Work to be completed. Print each entry verbatim.

======== Data extract

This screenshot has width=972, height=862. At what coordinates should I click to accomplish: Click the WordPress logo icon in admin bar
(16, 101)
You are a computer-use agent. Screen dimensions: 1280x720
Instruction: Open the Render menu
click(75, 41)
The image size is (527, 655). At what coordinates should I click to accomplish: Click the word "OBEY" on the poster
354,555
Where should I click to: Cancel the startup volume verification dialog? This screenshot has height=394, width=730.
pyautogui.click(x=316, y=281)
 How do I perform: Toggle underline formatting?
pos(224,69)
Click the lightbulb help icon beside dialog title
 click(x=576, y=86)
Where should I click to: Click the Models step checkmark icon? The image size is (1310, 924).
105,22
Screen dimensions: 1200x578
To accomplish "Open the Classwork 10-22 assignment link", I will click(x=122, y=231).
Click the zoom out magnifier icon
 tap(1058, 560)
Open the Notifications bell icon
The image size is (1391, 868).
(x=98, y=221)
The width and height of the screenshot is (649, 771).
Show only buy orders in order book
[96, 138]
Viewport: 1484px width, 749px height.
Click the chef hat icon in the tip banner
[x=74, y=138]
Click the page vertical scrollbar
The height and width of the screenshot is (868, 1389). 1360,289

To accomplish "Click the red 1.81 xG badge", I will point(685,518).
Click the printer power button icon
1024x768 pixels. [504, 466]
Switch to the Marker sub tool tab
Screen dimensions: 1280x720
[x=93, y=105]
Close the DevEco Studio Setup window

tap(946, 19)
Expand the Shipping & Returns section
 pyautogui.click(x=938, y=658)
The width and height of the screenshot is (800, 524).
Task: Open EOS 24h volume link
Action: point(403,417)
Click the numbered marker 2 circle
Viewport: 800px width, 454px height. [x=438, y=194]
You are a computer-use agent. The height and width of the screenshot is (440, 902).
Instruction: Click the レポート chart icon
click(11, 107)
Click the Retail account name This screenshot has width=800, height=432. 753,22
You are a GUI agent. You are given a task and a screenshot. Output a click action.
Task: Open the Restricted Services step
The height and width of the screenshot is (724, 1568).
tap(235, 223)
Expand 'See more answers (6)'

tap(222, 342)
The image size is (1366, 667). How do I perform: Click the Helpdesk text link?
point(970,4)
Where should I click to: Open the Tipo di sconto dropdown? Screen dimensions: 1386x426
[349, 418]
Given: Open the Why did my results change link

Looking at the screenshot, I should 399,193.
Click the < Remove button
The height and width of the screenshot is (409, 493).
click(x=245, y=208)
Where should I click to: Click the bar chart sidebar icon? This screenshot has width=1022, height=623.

================

Exercise solution.
This screenshot has width=972, height=862. At what coordinates should I click to accomplish: Click the WordPress logo icon in admin bar
(16, 101)
You are a computer-use agent. Screen dimensions: 1280x720
Instruction: Open the Render menu
click(75, 41)
The image size is (527, 655). At what coordinates should I click to accomplish: Click the word "OBEY" on the poster
354,555
Where should I click to: Cancel the startup volume verification dialog? This screenshot has height=394, width=730.
pyautogui.click(x=316, y=281)
 How do I perform: Toggle underline formatting?
pos(224,69)
Click the lightbulb help icon beside dialog title
 click(x=576, y=86)
Where should I click to: Click the Models step checkmark icon? The image size is (1310, 924).
105,22
Screen dimensions: 1200x578
To accomplish "Open the Classwork 10-22 assignment link", I will click(x=122, y=231).
Click the zoom out magnifier icon
 tap(1058, 560)
Open the Notifications bell icon
The image size is (1391, 868).
(x=98, y=221)
The width and height of the screenshot is (649, 771).
Show only buy orders in order book
[96, 138]
Viewport: 1484px width, 749px height.
Click the chef hat icon in the tip banner
[x=74, y=138]
Click the page vertical scrollbar
The height and width of the screenshot is (868, 1389). 1360,289

To accomplish "Click the red 1.81 xG badge", I will point(685,518).
Click the printer power button icon
1024x768 pixels. [504, 466]
Switch to the Marker sub tool tab
Screen dimensions: 1280x720
[x=93, y=105]
Close the DevEco Studio Setup window

tap(946, 19)
Expand the Shipping & Returns section
 pyautogui.click(x=938, y=658)
The width and height of the screenshot is (800, 524).
Task: Open EOS 24h volume link
Action: point(403,417)
Click the numbered marker 2 circle
Viewport: 800px width, 454px height. [x=438, y=194]
You are a computer-use agent. The height and width of the screenshot is (440, 902).
Instruction: Click the レポート chart icon
click(11, 107)
Click the Retail account name This screenshot has width=800, height=432. 753,22
You are a GUI agent. You are given a task and a screenshot. Output a click action.
Task: Open the Restricted Services step
The height and width of the screenshot is (724, 1568).
tap(235, 223)
Expand 'See more answers (6)'

tap(222, 342)
The image size is (1366, 667). How do I perform: Click the Helpdesk text link?
point(970,4)
Where should I click to: Open the Tipo di sconto dropdown? Screen dimensions: 1386x426
[349, 418]
Given: Open the Why did my results change link

Looking at the screenshot, I should 399,193.
Click the < Remove button
The height and width of the screenshot is (409, 493).
click(x=245, y=208)
Where should I click to: Click the bar chart sidebar icon? This screenshot has width=1022, height=623.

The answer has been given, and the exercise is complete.